Fruit salad on a train, a live UX experiment.
Sutherland Labs Principal Design Researcher, Anna Haywood, joined Andy to demonstrate why live research is so important to UX. Referencing legendary cultural anthropologist Margaret Mead’s quote “What people say, what they do, and what they say they do are very different things” Anna performed a live experiment with the labs Creative Director, Anton Artemenkov.
Anton likes fruit salad. He usually buys it at the station and eats it on the train on his way into work. Anna took him through a set of questions, where Anton didn’t mention any pain points in his customer journey. Then Anna got him to eat a fruit salad (melon free, he’s not a fan of melon), and while he was chomping away asked what else he did on the train while he was eating it, “I use the phone, check mails, make calls, like everyone else.” Anna asked him to show us… and that’s when Anton realised that his sticky fruit salad hands were a downside of eating fruit salad on a train. “I need a napkin, that’s always a bit of a problem because I often forget to take one when I buy my salad.” Anna then brought that finding into the context of UX research:
“So there’s a clear difference between the way Anton talked about the product, and observing him use it, in terms of pain points on the customer journey. It also shows that research subjects don’t always recognise they’ve got a problem, they just work around it. Saying, doing and talking about experiences always vary, and it’s only by studying all three that you uncover the real user experience. And in this case, the salad needs a napkin bundled with the pack, not in a pile by the checkout where people forget to take them.”
The live sprint
The night’s training sessions ended with Anna and Andy handing out packs of post-it notes (the engine of UX research) and showing the audience a video of a ‘service safari’ where Sutherland staff had gone through a typical user journey from discovery to (nearly) purchasing a product (in this case, a famous car brand). We split into teams and watched the video, noting down observations and pain points in the customer journey, and then (with help from Anna and Andy), we assembled a customer journey map of the car buying experience.What was remarkable about this exercise was how quickly the teams bonded, and aligned around the same kinds of user issues. Then Anna took us through the map and there followed a lively discussion about how to improve it. Andy then closed the session by observing the effects the live research had on the audience.

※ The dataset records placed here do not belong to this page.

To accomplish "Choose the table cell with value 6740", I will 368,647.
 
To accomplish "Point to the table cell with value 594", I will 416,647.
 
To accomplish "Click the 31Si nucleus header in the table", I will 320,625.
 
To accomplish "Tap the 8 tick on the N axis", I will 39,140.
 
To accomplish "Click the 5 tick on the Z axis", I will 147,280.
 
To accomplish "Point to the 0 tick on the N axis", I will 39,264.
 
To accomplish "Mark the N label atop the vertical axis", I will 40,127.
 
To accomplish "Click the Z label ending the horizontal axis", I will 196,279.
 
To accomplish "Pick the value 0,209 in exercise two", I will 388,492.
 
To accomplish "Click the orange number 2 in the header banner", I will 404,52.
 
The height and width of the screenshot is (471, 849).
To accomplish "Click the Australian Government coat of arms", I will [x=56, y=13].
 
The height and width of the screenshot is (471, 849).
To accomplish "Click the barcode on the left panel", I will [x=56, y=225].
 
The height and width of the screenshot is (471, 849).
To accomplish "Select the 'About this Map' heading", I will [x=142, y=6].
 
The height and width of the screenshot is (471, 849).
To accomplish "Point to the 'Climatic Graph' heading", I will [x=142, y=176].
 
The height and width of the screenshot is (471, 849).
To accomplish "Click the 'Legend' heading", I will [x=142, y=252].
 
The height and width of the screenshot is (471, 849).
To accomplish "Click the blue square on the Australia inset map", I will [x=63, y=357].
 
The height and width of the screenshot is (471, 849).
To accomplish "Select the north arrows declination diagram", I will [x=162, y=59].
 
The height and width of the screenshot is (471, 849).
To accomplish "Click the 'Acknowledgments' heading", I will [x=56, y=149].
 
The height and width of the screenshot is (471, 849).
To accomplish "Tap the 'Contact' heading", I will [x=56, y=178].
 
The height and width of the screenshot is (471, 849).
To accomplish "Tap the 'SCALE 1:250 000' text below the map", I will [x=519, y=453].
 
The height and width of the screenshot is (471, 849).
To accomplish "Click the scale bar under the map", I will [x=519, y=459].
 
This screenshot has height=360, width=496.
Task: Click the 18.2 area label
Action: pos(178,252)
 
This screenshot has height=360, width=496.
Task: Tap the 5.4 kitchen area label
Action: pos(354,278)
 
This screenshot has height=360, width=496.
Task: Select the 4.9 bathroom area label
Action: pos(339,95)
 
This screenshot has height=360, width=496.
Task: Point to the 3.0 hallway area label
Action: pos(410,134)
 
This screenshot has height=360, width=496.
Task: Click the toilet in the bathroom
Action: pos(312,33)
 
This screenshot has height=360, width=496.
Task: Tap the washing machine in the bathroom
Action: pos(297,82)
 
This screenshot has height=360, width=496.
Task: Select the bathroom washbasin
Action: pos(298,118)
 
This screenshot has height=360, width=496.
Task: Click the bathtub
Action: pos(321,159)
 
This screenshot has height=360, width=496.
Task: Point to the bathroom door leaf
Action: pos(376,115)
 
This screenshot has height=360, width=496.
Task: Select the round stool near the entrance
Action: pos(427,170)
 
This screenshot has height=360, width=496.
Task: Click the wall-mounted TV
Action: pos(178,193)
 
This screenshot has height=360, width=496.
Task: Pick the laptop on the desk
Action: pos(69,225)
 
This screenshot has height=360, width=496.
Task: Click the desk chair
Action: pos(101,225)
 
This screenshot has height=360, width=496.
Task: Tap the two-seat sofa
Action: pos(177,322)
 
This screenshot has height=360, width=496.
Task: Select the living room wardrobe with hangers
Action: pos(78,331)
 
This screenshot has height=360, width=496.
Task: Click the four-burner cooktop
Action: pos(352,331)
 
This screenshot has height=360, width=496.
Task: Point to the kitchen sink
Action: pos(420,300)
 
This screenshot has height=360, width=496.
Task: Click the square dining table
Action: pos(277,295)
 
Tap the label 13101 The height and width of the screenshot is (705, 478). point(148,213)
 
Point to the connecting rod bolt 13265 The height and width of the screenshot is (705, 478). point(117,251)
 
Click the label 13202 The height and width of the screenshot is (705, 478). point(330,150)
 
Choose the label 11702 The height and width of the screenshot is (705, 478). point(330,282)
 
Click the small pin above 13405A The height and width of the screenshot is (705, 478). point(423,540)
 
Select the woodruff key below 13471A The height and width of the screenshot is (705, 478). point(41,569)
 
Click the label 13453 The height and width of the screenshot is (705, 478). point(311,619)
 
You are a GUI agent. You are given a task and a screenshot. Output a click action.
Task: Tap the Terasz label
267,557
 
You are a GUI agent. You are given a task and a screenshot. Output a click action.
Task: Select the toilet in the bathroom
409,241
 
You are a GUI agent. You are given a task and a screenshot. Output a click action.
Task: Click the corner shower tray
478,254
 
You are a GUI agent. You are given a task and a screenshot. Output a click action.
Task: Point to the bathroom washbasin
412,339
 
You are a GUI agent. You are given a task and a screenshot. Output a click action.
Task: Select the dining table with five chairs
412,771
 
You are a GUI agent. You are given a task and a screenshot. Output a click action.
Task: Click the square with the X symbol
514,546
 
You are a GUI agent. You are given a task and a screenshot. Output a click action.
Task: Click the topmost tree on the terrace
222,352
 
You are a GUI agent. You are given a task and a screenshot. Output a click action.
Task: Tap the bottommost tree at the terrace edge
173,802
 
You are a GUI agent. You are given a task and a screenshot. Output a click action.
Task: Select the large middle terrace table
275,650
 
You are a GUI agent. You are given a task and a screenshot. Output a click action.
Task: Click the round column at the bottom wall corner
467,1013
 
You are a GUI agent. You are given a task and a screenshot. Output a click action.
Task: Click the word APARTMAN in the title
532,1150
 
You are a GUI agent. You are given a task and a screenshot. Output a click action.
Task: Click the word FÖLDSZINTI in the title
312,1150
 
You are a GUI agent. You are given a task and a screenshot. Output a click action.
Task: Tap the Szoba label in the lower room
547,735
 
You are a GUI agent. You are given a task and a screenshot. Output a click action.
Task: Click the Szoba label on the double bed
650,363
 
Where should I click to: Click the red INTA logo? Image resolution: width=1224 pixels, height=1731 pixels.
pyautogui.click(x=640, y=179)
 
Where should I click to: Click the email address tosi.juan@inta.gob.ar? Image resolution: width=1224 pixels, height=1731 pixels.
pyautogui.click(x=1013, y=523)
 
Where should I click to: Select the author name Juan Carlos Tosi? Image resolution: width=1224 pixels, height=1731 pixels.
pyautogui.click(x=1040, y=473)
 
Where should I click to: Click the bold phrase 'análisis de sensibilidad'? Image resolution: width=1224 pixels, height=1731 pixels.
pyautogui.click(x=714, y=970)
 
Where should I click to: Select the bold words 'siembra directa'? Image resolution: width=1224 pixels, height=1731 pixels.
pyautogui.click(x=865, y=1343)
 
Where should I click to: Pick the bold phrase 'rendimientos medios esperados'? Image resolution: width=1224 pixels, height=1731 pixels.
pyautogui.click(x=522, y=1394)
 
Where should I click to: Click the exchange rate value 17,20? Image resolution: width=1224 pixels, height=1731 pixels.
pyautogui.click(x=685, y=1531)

“What’s great about this kind of exercise is, it’s not a very scientific form of research, but it’s amazing how quickly it builds a team and gets everyone focusing on the main UX issues. You’ve all gone from learning about the research to actually doing it in a couple of hours, and that’s a great result.”
Back to the cheese…
After a number of the attendees signed-up for the UX PM certification course, we headed back down to polish off the rest of the cheese and wine. Everyone noted how the concept of UX research was surprisingly practical and accessible, and even more surprisingly, a lot of fun. The night was a great success and we’ll certainly be holding more free events in the future as our UX Alliance courses continue, if you’d like to come along and see what we do in the labs, mail victoria@sutherlandlabs and we’ll put you down for the next one.
In the meantime, improve your user journey through remembering to take a napkin, keep some post-it notes handy to spot the pain points you encounter in your customer experience, and always make sure you land at the right airport.